10 things you may have missed in ‘Laudato Si’
By Michelle Bauman
Catholic News Agency
June 19, 2015
VATICAN— You’ve heard about the Pope’s new encyclical, and you’ve probably heard that it talks about climate change. That’s true, and it’s a significant point, but there are lots of other points that it brings up as well. Don’t miss out on these other key ideas in “Laudato Si”:
1) St. Francis is a star player in the encyclical, which proposes a spirituality of “human ecology,” building on the work of Pope Benedict XVI.
2) The Pope suggests making concrete, practical changes, such as turning down the heat, avoiding the use of plastic and paper, reducing water consumption, car-pooling, and planting trees.
3) The encyclical contains numerous strong pro-life passages, condemning abortion, population control and embryo manipulation.
4) The document also touches on transgenderism, saying that “valuing one’s own body in its femininity or masculinity is necessary if I am going to be able to recognize myself in an encounter with someone who is different.”
5) Several people have been claiming to have influenced the encyclical, but a former Vatican official has stressed that the Magisterium has the final say.
6) In keeping with the tenor of his papacy so far, Pope Francis maintains his own unique style in Laudato Si. Some observers say the document reads more like a pastoral letter than an encyclical.

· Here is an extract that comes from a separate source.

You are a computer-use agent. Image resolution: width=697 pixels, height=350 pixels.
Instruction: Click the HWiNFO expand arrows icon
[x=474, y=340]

7) Pope Francis again brings up the idea of a “throwaway culture” – something that has become a recurring theme of his papal teaching. He uses the phrase to describe an attitude permeating society that is willing to disregard anything deemed no longer useful, whether it be a failure to recycle paper products or a societal rejection of the elderly.

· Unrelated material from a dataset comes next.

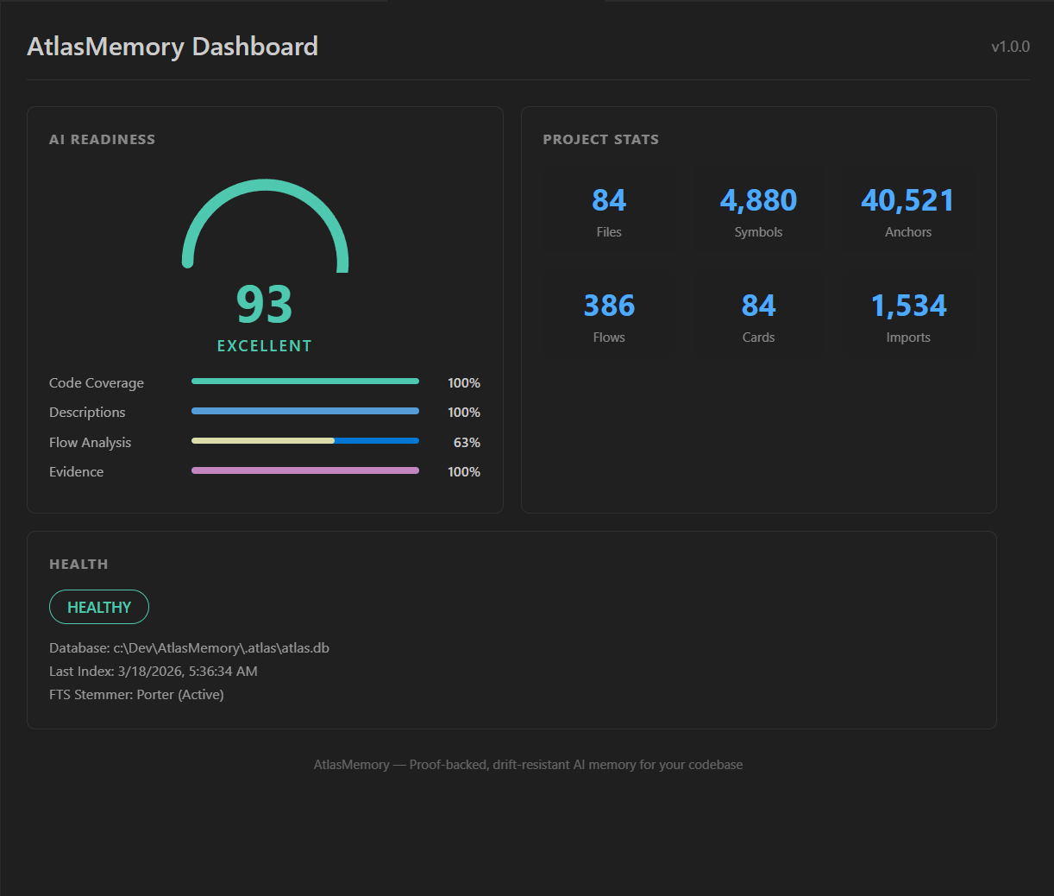Select the Flow Analysis 63% bar
1054x896 pixels.
304,441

8) Is it ok to disagree with the Pope on climate change and other scientific / policy assertions? Yes, says one theologian, as long as you seriously consider what the Pope is saying and accept his authority on moral topics.
9) On five separate occasions, the Pope references “The End of the Modern World,” a book by Catholic priest and author Romano Guardini. You can read more about that book here.
10) Beauty is another theme in the encyclical, referenced more than two dozen times. The Pope sees an important connection between how we appreciate beauty and how we act: “If someone has not learned to stop and admire something beautiful, we should not be surprised if he or she treats everything as an object to be used and abused without scruple.”